Dopo il successo di ‘Mine Vaganti’, Ferzan Ozpetek torna al cinema con un film complesso in cui riesce ancora una volta, grazie alla sua sensibilità e intelligenza, ad offrire un equilibrio pacato e senza eccessi di leggerezza e dramma, coinvolgendo lo spettatore con quel tocco di paura che rende l’amalgama più avvincente. Ritroviamo poi tutti gli elementi tipici della sua filmografia, a partire da una storia molto corale che brilla per le interpretazioni, ben dirette, di tutti i suoi attori, in cui spiccano l’ingenuo e sognante Elio Germano, e il prezioso cammeo di Anna Proclemer nel ruolo di un’attrice cinica e arrivista. C’è poi il senso di una famiglia che va oltre i legami di sangue, il compenetrarsi tra presente e passato, la rievocazione della storia, la diversità, e quel profondo senso di alienazione dalla realtà che unisce vivi e morti e che genera nostalgia. Non per il passato ormai andato, ma per il presente che non si riesce a vivere come si vorrebbe. Pietro perché impasta i cornetti e non ha il coraggio di diventare attore, i fantasmi perché hanno paura di varcare la porta del loro rifugio e tornare per sempre a quel Teatro (il Valle) dove hanno recitato in vita.
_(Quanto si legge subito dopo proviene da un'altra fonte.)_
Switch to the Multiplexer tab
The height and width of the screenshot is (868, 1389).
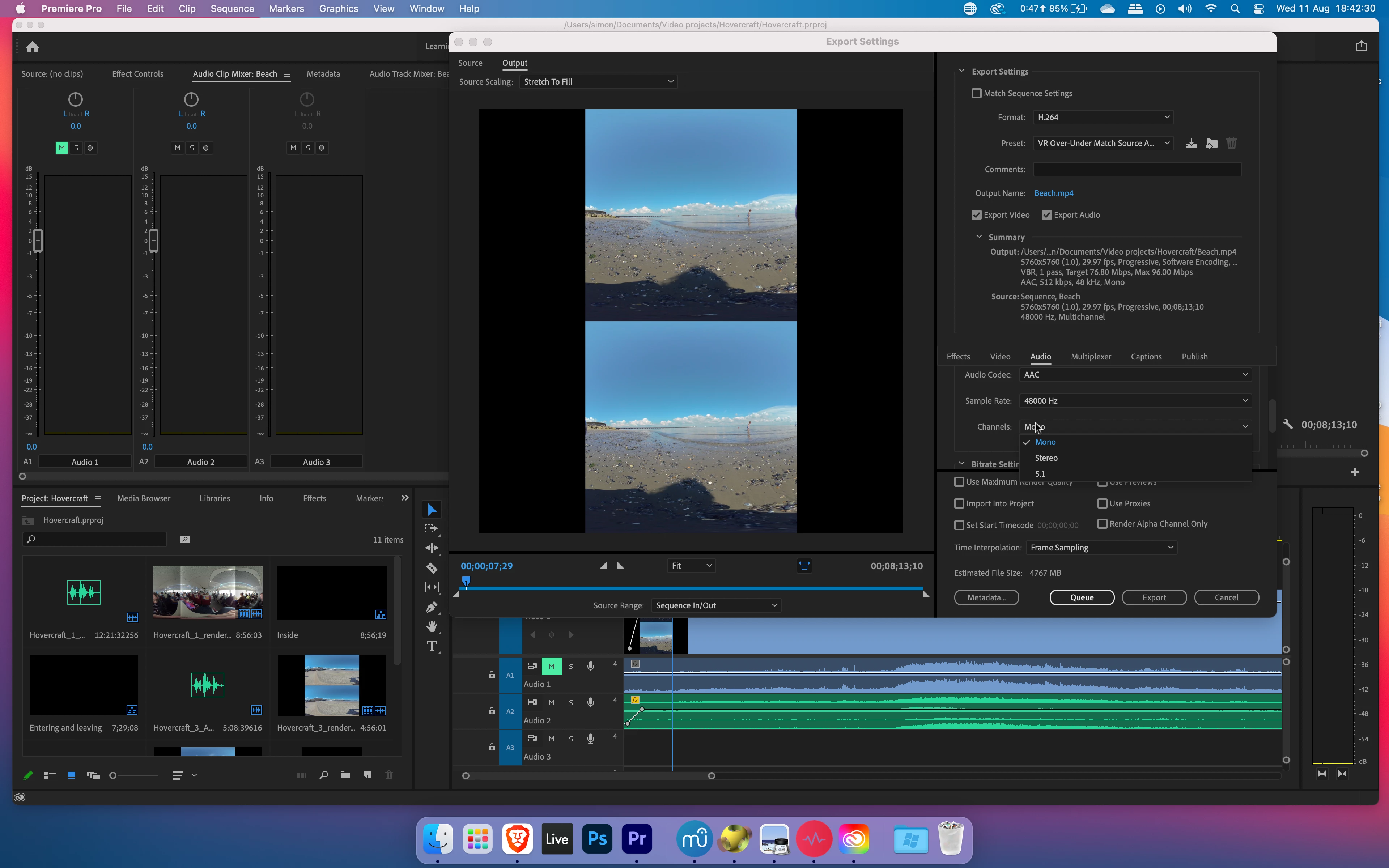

In questo emozionante elogio della sensibilità umana, e in questo invito a seguire le proprie passioni in un mondo che ci obbliga a indossare la maschera più conveniente, le sole note stonate sono le incompiute fascinazioni amorose del protagonista per il vicino di casa Alessandro Roja, e la scena, visivamente di impatto ma narrativamente inutile di un sotterraneo mondo trans governato dalla badessa Platinette.